Step-by-Step Solution:

import sys
from PySide6.QtCore import QThread, Signal, Semaphore
from PySide6.QtWidgets import QApplication, QWidget, QVBoxLayout, QPushButton

# Create a custom QThread for crawling
class SpiderThread(QThread):
    # Signal to send updates (e.g., results from crawling)
    update_results_signal = Signal(str)

    def __init__(self, url, semaphore):
        super().__init__()
        self.url = url
        self.semaphore = semaphore

    def run(self):
        # Simulate some crawling work (e.g., downloading or parsing the URL)
        # Acquire the semaphore to ensure that only X threads run concurrently
        self.semaphore.acquire()
        
        try:
            # Simulate work (replace with actual crawling code)
            print(f"Crawling {self.url}...")
            self.update_results_signal.emit(f"Result from {self.url}")
        finally:
            # Release the semaphore once the work is done
            self.semaphore.release()

# Main window
class MainWindow(QWidget):
    def __init__(self):
        super().__init__()

        self.urls = ["http://example.com", "http://example.org", "http://example.net"]  # List of URLs
        self.max_threads = 2  # Limit the number of concurrent threads

        self.semaphore = Semaphore(self.max_threads)  # Semaphore with a maximum count of X threads

        self.init_ui()

    def init_ui(self):
        layout = QVBoxLayout()

        self.start_button = QPushButton("Start Crawling", self)
        self.start_button.clicked.connect(self.start_crawling)

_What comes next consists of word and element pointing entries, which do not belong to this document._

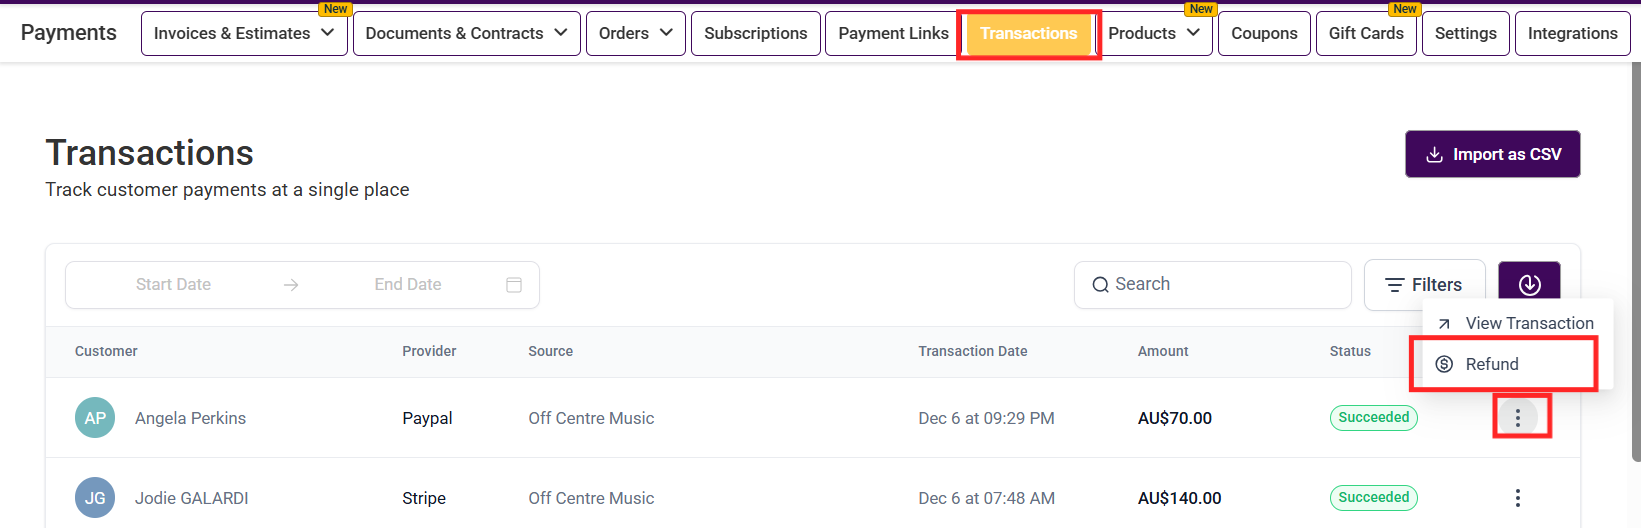Open three-dot menu for Angela Perkins row

click(x=1517, y=418)
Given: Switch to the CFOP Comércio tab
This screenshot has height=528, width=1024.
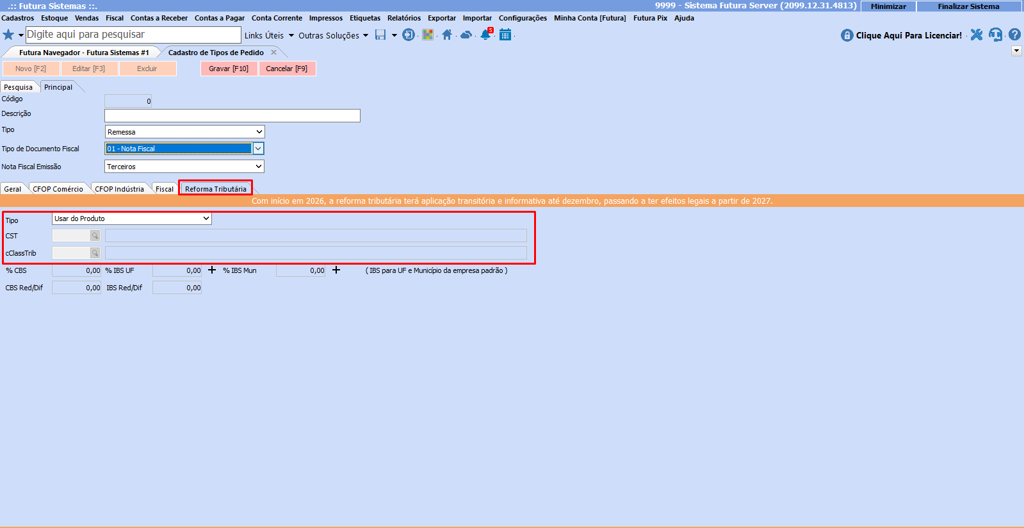Looking at the screenshot, I should pyautogui.click(x=58, y=189).
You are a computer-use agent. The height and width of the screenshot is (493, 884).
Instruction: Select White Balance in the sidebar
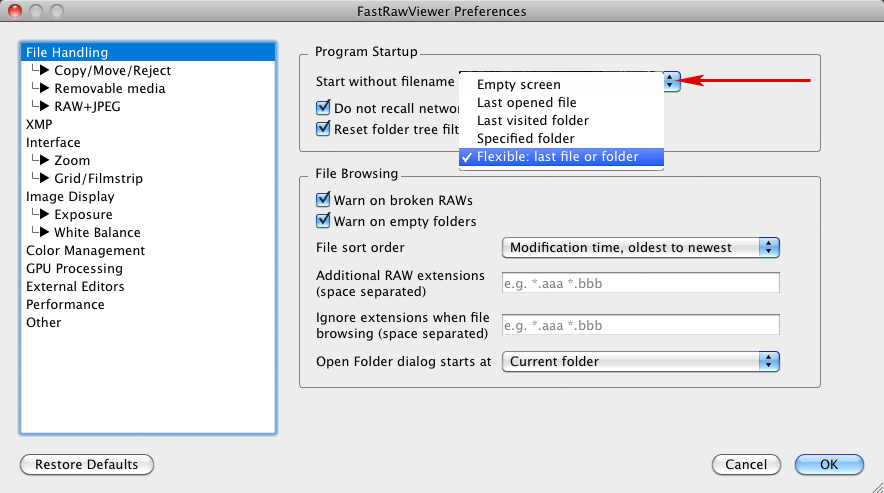pos(97,233)
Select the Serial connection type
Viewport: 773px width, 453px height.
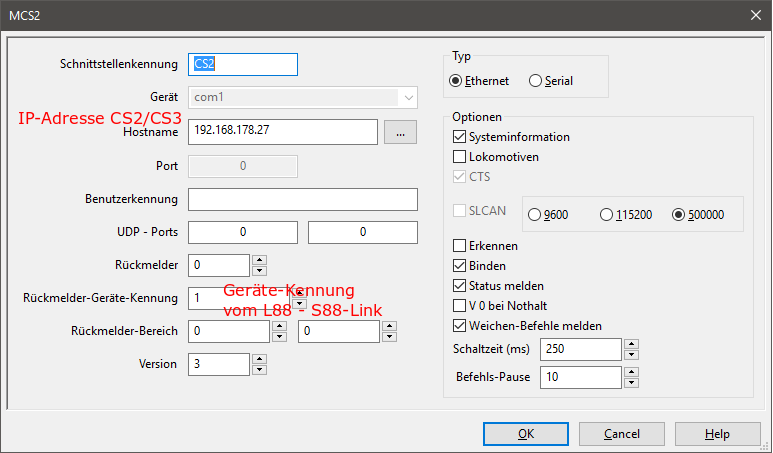[536, 81]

        layout.addWidget(self.start_button)
        self.setLayout(layout)

    def start_crawling(self):
        # Create and start SpiderThread for each URL
        self.threads = []  # List to store threads
        for url in self.urls:
            th = SpiderThread(url, self.semaphore)
            th.update_results_signal.connect(self.update_results)
            self.threads.append(th)
            th.start()

    def update_results(self, result):
        print(result)

# Run the application
if __name__ == "__main__":
    app = QApplication(sys.argv)
    window = MainWindow()
    window.show()
    sys.exit(app.exec())

Key Points:

  1. Semaphore: The Semaphore is initialized with max_threads to control the maximum number of concurrent threads. A semaphore is a synchronization primitive that blocks a thread until the semaphore's count is positive. When a thread finishes, it releases the semaphore, incrementing the count back.
  2. SpiderThread: Each SpiderThread represents a worker thread that will crawl a URL. Before starting its work (the crawling task), the thread acquires a permit from the semaphore (self.semaphore.acquire()). After finishing the task, it releases the permit (self.semaphore.release()).
  3. Signals: We use signals (update_results_signal) to send results from each thread back to the main GUI thread.

Advantages:

  • Thread Limiting: By using a semaphore, only X threads can run concurrently, ensuring you do not overload the system.
  • Flexible: You can easily adjust the max_threads variable to control the number of threads that should be running at the same time.
  • No Blocking: The semaphore mechanism allows the threads to wait for an available "slot" before proceeding without causing a bottleneck.

This method is simple, efficient, and integrates well with the PySide (or PyQt) event loop and threading system.